I re-connected with an old friend recently. Stephanie and I were inseparable at college, sharing essay deadlines, ‘early’ lectures (at 10am, I know) and the particular skill involved in making a student grant stretch each term. We ate a lot of sausages and noodles, and wore all our clothes at once rather than put the heat on. We even shared a tiny room in a truly terrible rented flat (the kitchen ankle-deep in water most days, the decor a mix of sixties floral and seventies beige). Happy days. And now twenty five years have passed and here we are sitting in the garden.

As an adult it’s hard to make friends, yet close friendships are consistently linked to better physical and mental health. Asking the question “will you be my friend?” is fraught with potential humiliation and rejection, so we wait and see, hoping that closeness will happen of its own accord. Maybe we need to be a bit braver and take steps to move from acquaintance to friend.

Female friendships are especially strong. There’s nothing like the close bond that forms when we share secrets, giggle at the same jokes and run to each other at the drop of a hat when life hurts. Katy allowed me to lean on her (literally at one point) during my brother’s funeral. Sally frequently delivers little thoughtful gifts. Cara makes me laugh with her potty-mouthed stories. Julie writes me letters. 

And as the blessings are many so, too, is the pain when a friendship ends. There’s really nothing like the loss of a deep connection. Love affairs end in heartbreak and we find sympathy in the telling; friendships end and we have nowhere to go with the grief. Self-criticism and a sharp loss fill our minds as we wonder what happened. And then technology allows for ‘ghosting’ until it slowly dawns that it’s over.

I still miss my best friend. We were opposites but the connection was instant. She moved back to England after fifteen years and following a silly argument about birthdays we simply lost touch. I sent messages and cards and then had to accept that she was no longer in my life. 

Friends are friends forever. It’s just that sometimes they shift and change as life moves on. I’ve reconnected with an old friend, found some new ones and so it goes.

Where would we be without them? Friends are silver and gold. Treasure them.

Sorry!

What do you do when someone walks into you? If you’re anything like me you apologise profusely, full of guilt that you had the temerity to get in someone’s way. Why am I like this? Don’t I deserve to take up space too?

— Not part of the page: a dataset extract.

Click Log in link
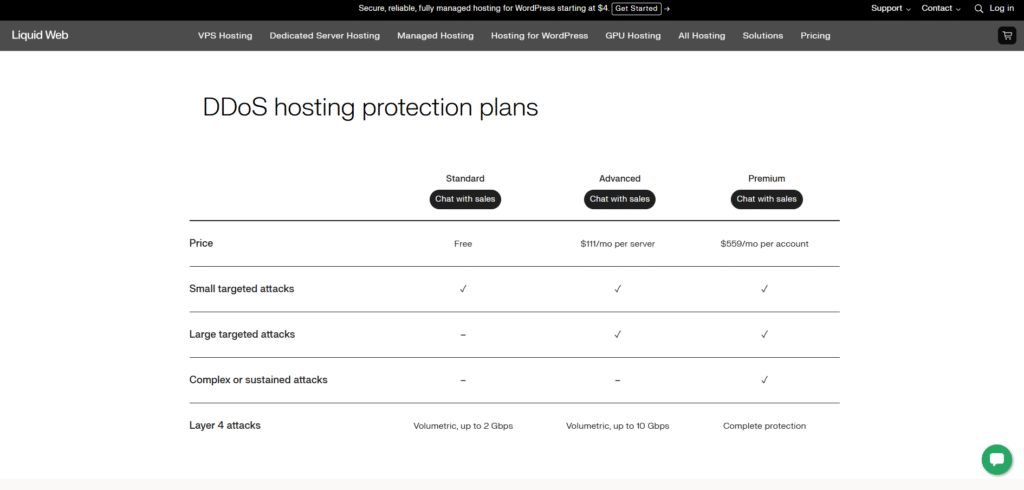The height and width of the screenshot is (490, 1024). coord(1001,8)
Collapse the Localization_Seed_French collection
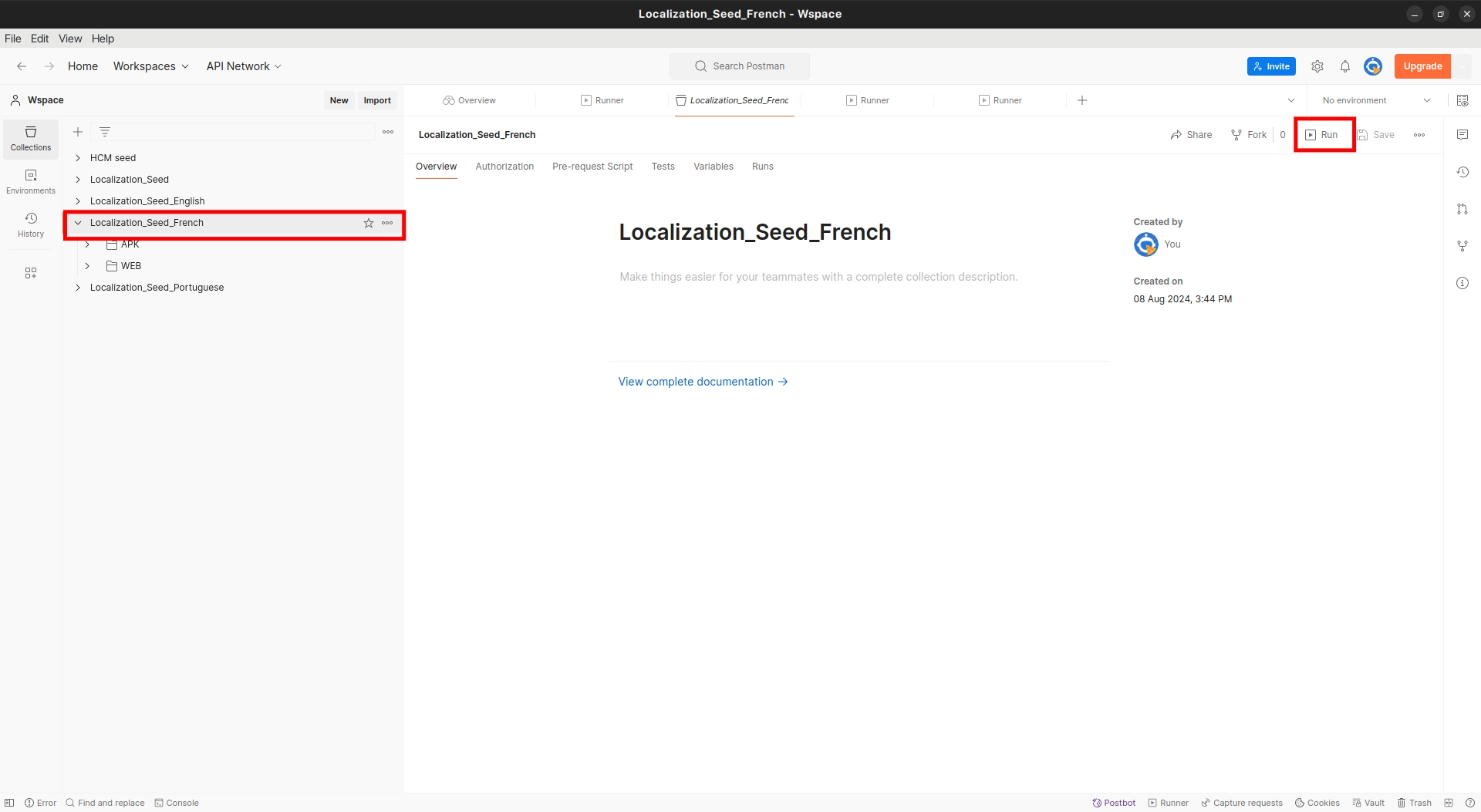This screenshot has height=812, width=1481. point(78,223)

Saying sorry is not unusual in these scenarios but sometimes the perpetrator hasn’t a clue and carries on with their day, blissfully oblivious. I was at a market festival in The Netherlands a while back and watched as a man knocked over a huge ceramic vase and then looked down at the broken pieces as if they’d been caused by someone else. He shrugged a little and walked off. Such nonchalance! I watched him go and shook my head in admiration. The stall holder shrugged too, and went off to find a broom.

We don’t really say sorry anymore, not properly at any rate. Maybe it’s the fear of litigation. ‘Don’t apologise, it admits guilt,’ say the insurance adverts. But surely admitting guilt is a good thing. It shows wisdom, an ability to see how your behaviour has affected someone else. 

All too often an apology is shallow and even points the finger elsewhere; my Dutch friend might have said that the vase shouldn’t have been left so close to the edge. Not his fault it got broken. 

But a heartfelt apology can lead to amazing things and as sympathy grows, so too does the potential for forgiveness and reconciliation. Imagine if he’d shown remorse and even helped to sweep up.

Sorry seems to be the hardest word. I hope I’ll soon be able to apologise when I have hurt someone and not just as a reflex when someone stands on my toes.